Philipp Müller ist Baumdienstleister und betreibt ein Unternehmen rund um das Setzen, Pflegen und Fällen von Bäumen. Vor allem mit „Problembäumen“ wird sein Unternehmen beauftragt. Müller pflegt und beseitigt Bäume auf engsten Raum, also dort, wo man mit großer Technik nicht hinkommt. Als Baumdienstleister kennt er natürlich auch die Methode mit den Wassersäcken. Freitals Bäumen zu helfen, kam ihm in den Sinn, als Stadtrat Alexander Frenzel (Freie Wähler) kürzlich dazu aufrief, die Bäume zu gießen. Vor allem geht es um frisch gesetzte Exemplare. Ihre Wurzeln reichen noch nicht zu tief, sodass sie in höherem Maße als alte Bäume auf Regen angewiesen sind.

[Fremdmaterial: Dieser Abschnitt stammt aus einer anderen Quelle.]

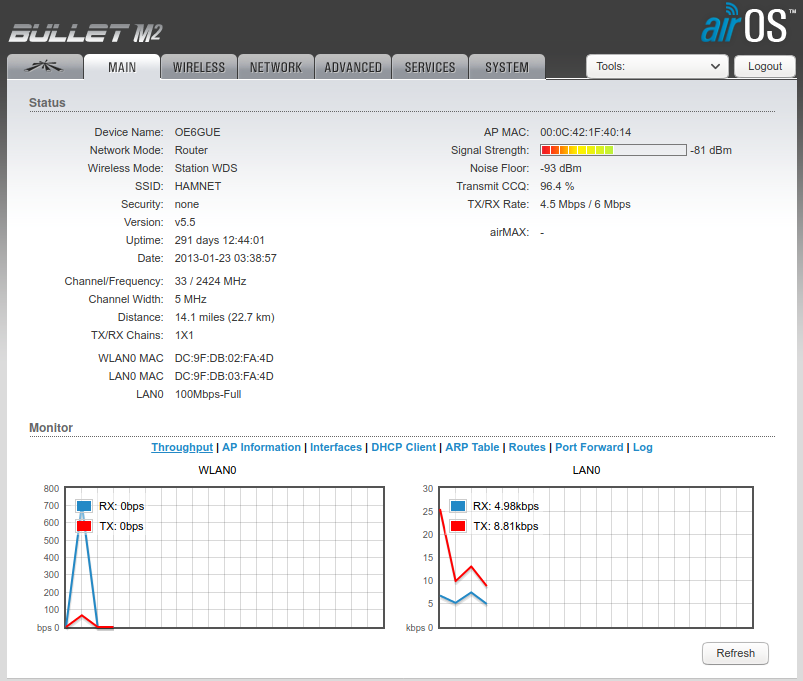803x681 pixels.
Task: Show the ARP Table monitor
Action: point(472,447)
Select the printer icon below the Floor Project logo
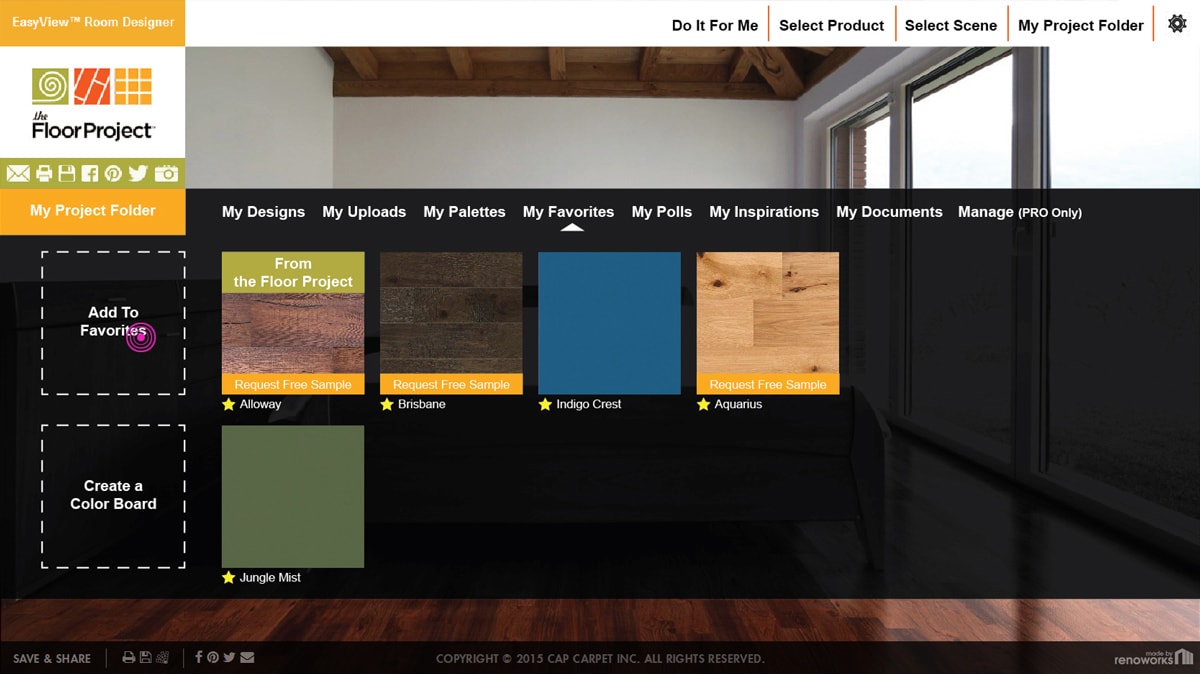 pyautogui.click(x=43, y=173)
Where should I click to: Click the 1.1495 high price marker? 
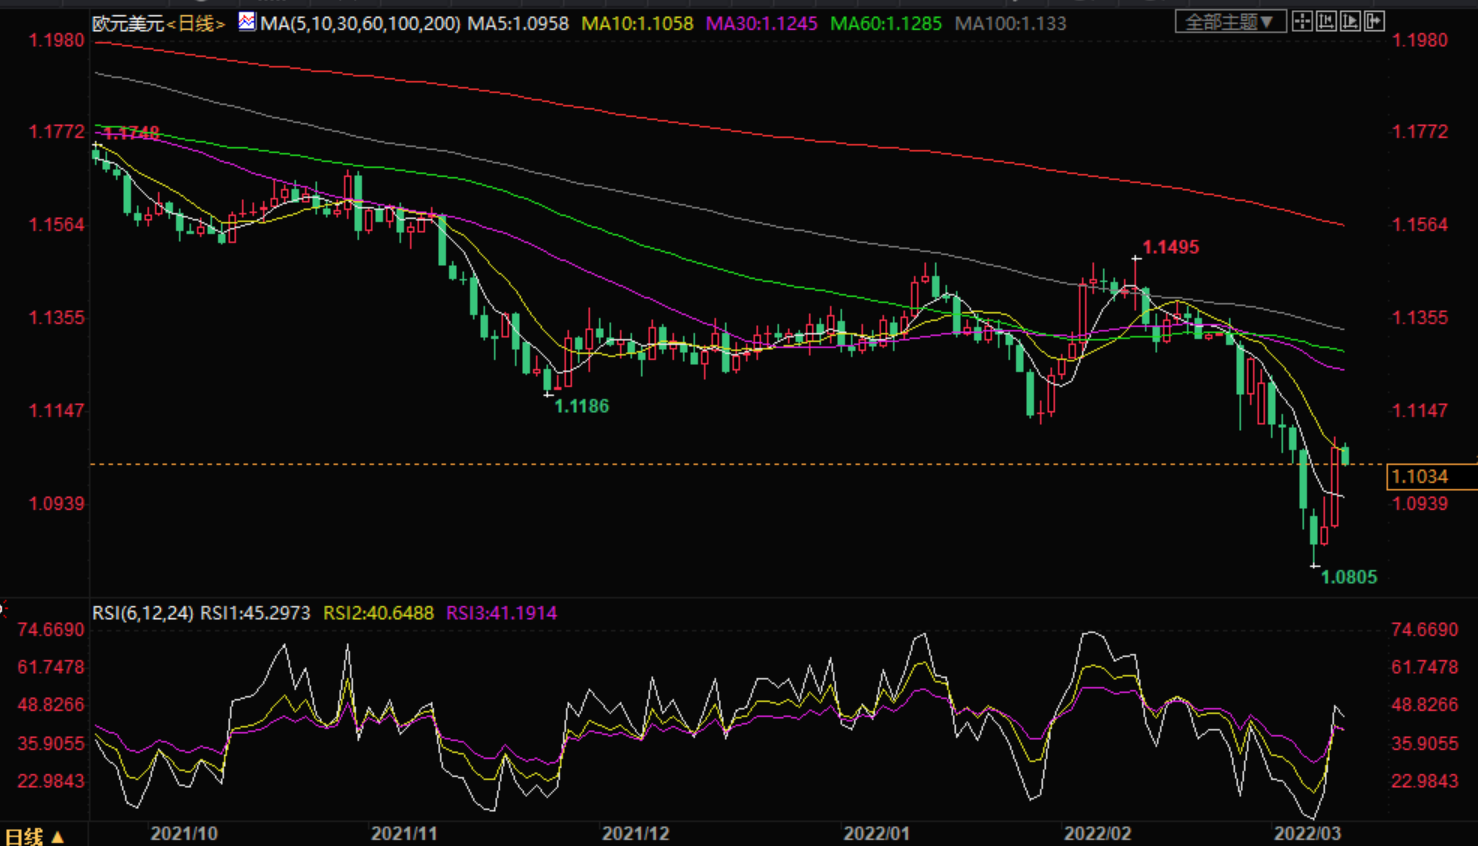1170,247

Wie sehr der fehlt, davon kann Stefanie Wieland berichten. Sie arbeitet im Freitaler Grünflächenamt und kann derzeit nur verzweifelt mitansehen, wie die Bäume, Sträucher und Stauden in den Grünanlagen schlapp machen. Dabei gibt es einen Gießplan, der von einem Landschaftspflegeunternehmen jede Woche abgearbeitet wird. „Es dauert fünf volle Arbeitstage, all die jungen Bäume, Sträucher, die Kästen, Blumenampeln und Pflanzkübel zu wässern“, berichtet Wieland. Zusätzlich hilft sogar die Feuerwehr aus und kümmert sich um die Bäume an der Dresdner Straße. Die Kameraden sollen auch nächste Woche wieder im Einsatz sein. In der Situation kommt die Idee mit den Wassersäcken gerade recht.
Philipp Müller hat nun erst mal 20 Stück geordert und spendiert sie der Stadt. Die Kunststoffbeutel sollen an den neu angepflanzten Bäumen im Mehrgenerationenpark, am Edgar-Rudolph-Weg, am Dorfplatz in Niederhäslich, am Storchenbrunnen und der Burgker Straße angebraucht werden. Vor allem geht es auch um die Linden, Wildäpfel und Buchen, die im Rahmen der Aktion „100 Bäume für eine 100-Jährige“ gesetzt wurden. Das Umweltzentrum hatte dazu aufgerufen, bis zum hundertjährigen Stadtjubiläum 2021 insgesamt 100 Bäume zu pflanzen. Mehr als 30 Firmen und Privatleute haben bereits gespendet und die Bäume eingebuddelt. Damit sie in zwei Jahren auch noch gedeihen, sind nun alle Freitaler gefragt. Schon eine Wasserflasche voll wäre ein Anfang.